Ignoring the images, restate the records below word for word.

- _Study material_:
#####

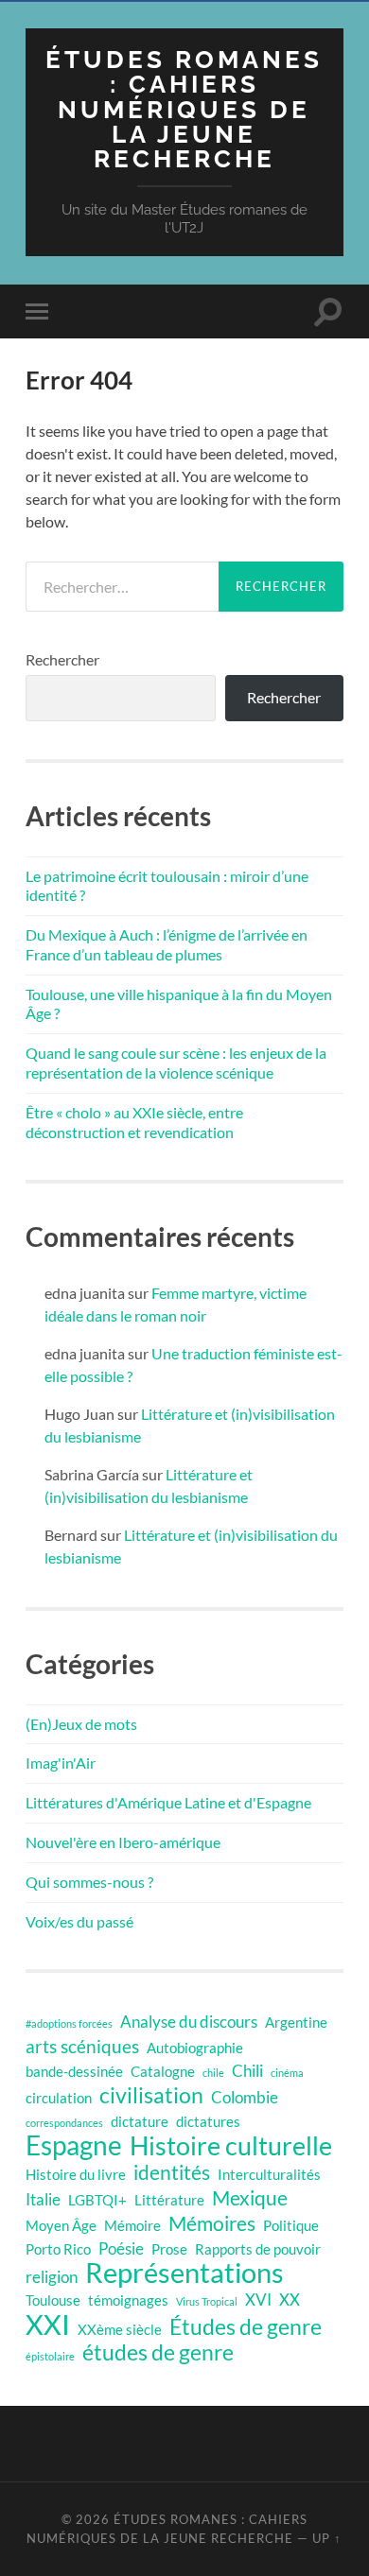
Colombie (244, 2097)
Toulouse (53, 2300)
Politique (291, 2226)
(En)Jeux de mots (81, 1724)
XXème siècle (120, 2330)
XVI (258, 2299)
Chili (247, 2071)
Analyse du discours (188, 2021)
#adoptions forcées (69, 2023)
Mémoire (132, 2226)
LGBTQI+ (97, 2200)
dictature (139, 2122)
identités (171, 2172)
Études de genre (245, 2327)
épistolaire (50, 2356)
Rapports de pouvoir (258, 2249)
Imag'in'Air (61, 1763)
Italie (43, 2199)
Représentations (184, 2272)
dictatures (208, 2122)
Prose (169, 2249)
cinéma (287, 2072)
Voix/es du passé (79, 1921)
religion (52, 2277)
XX (289, 2299)
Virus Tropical (206, 2301)
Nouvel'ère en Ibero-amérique (123, 1842)
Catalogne (163, 2072)
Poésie (121, 2248)
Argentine (296, 2022)
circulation (59, 2098)
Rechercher (62, 659)
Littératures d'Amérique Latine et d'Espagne (168, 1802)
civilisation (151, 2095)
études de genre (158, 2353)
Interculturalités (269, 2175)
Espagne (74, 2146)
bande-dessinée (74, 2072)
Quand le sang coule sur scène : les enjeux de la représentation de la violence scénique (176, 1062)
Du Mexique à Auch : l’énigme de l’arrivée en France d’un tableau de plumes (167, 944)
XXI (48, 2324)
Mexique (250, 2198)
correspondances (64, 2123)
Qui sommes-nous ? (89, 1882)
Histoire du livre (76, 2175)
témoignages (128, 2300)
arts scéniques (82, 2046)
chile (213, 2072)
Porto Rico (58, 2249)
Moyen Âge (61, 2226)
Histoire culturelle (231, 2146)
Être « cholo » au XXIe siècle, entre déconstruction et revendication (134, 1122)
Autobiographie (195, 2048)
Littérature (169, 2200)
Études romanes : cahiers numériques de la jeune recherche (184, 108)
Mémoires (211, 2223)
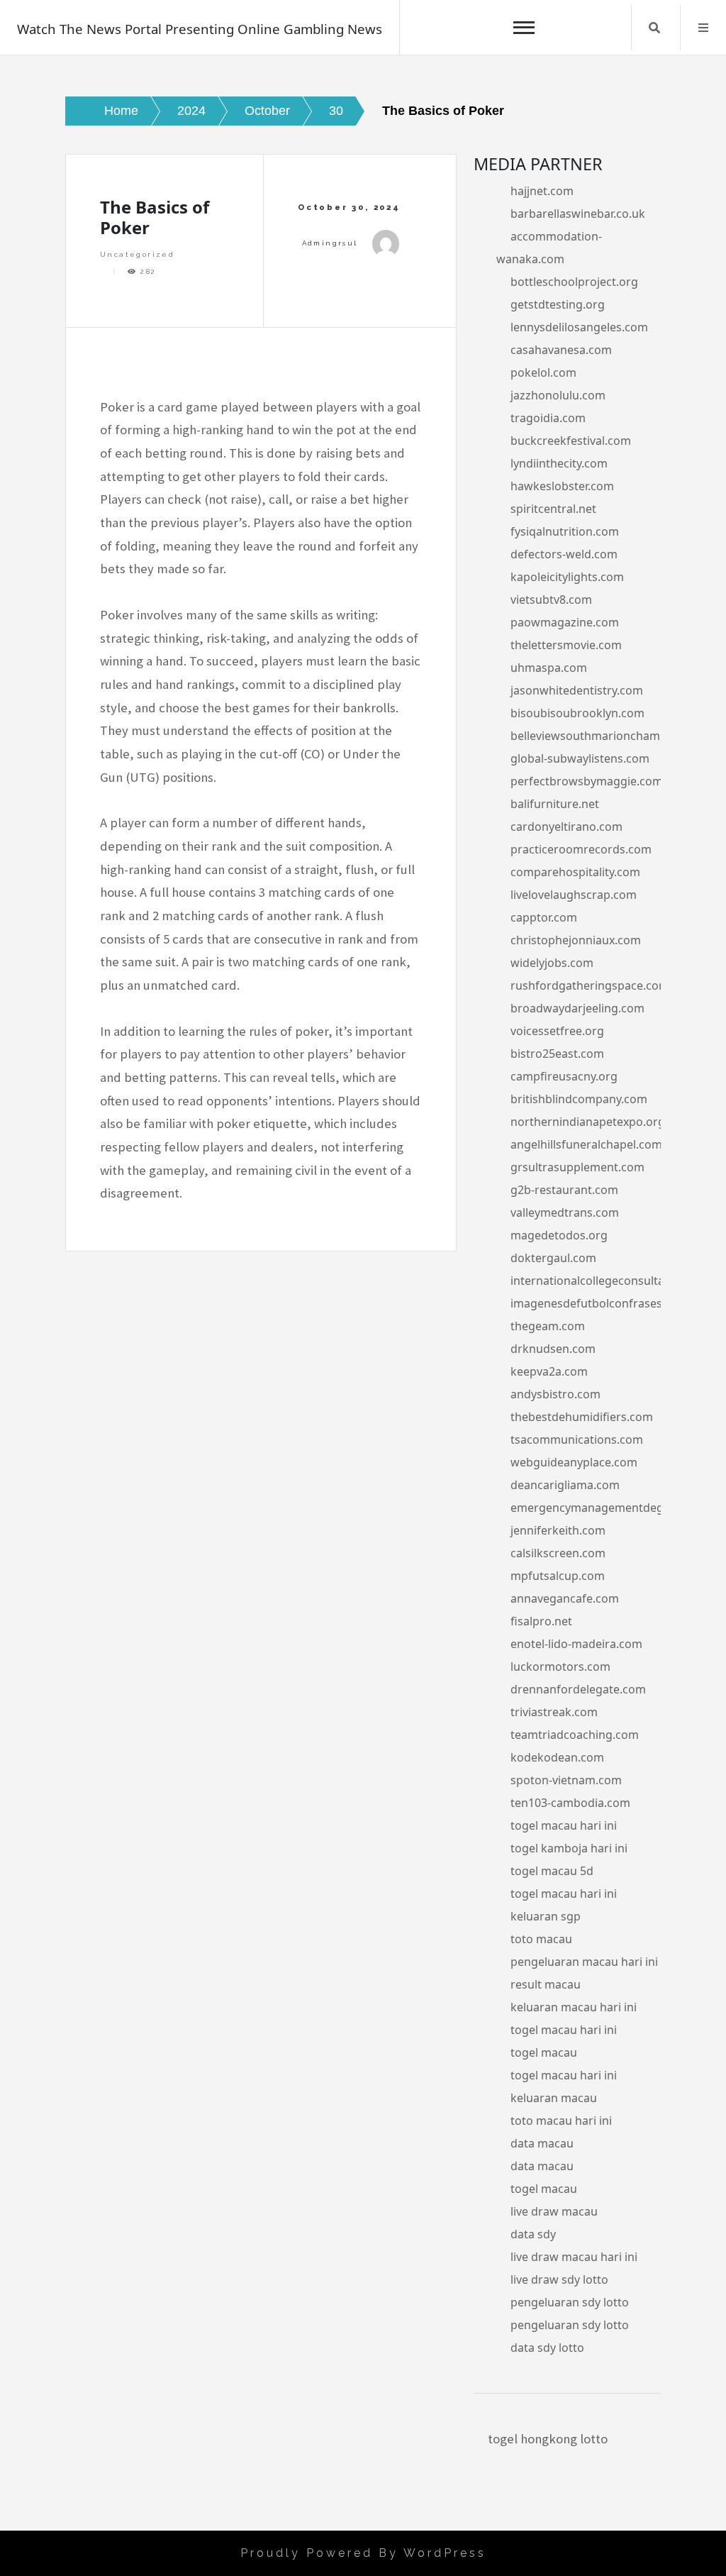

#####

- _Solution_:
Colombie (244, 2097)
Toulouse (53, 2300)
Politique (291, 2226)
(En)Jeux de mots (81, 1724)
XXème siècle (120, 2330)
XVI (258, 2299)
Chili (247, 2071)
Analyse du discours (188, 2021)
#adoptions forcées (69, 2023)
Mémoire (132, 2226)
LGBTQI+ (97, 2200)
dictature (139, 2122)
identités (171, 2172)
Études de genre (245, 2327)
épistolaire (50, 2356)
Rapports de pouvoir (258, 2249)
Imag'in'Air (61, 1763)
Italie (43, 2199)
Représentations (184, 2272)
dictatures (208, 2122)
Prose (169, 2249)
cinéma (287, 2072)
Voix/es du passé (79, 1921)
religion (52, 2277)
XX (289, 2299)
Virus Tropical (206, 2301)
Nouvel'ère en Ibero-amérique (123, 1842)
Catalogne (163, 2072)
Poésie (121, 2248)
Argentine (296, 2022)
circulation (59, 2098)
Rechercher (62, 659)
Littératures d'Amérique Latine et d'Espagne (168, 1802)
civilisation (151, 2095)
études de genre (158, 2353)
Interculturalités (269, 2175)
Espagne (74, 2146)
bande-dessinée (74, 2072)
Quand le sang coule sur scène : les enjeux de la représentation de la violence scénique (176, 1062)
Du Mexique à Auch : l’énigme de l’arrivée en France d’un tableau de plumes (167, 944)
XXI (48, 2324)
Mexique (250, 2198)
correspondances (64, 2123)
Qui sommes-nous ? (89, 1882)
Histoire du livre (76, 2175)
témoignages (128, 2300)
arts scéniques (82, 2046)
chile (213, 2072)
Porto Rico (58, 2249)
Moyen Âge (61, 2226)
Histoire culturelle (231, 2146)
Être « cholo » au XXIe siècle, entre déconstruction et revendication (134, 1122)
Autobiographie (195, 2048)
Littérature (169, 2200)
Études romanes : cahiers numériques de la jeune recherche (184, 108)
Mémoires (211, 2223)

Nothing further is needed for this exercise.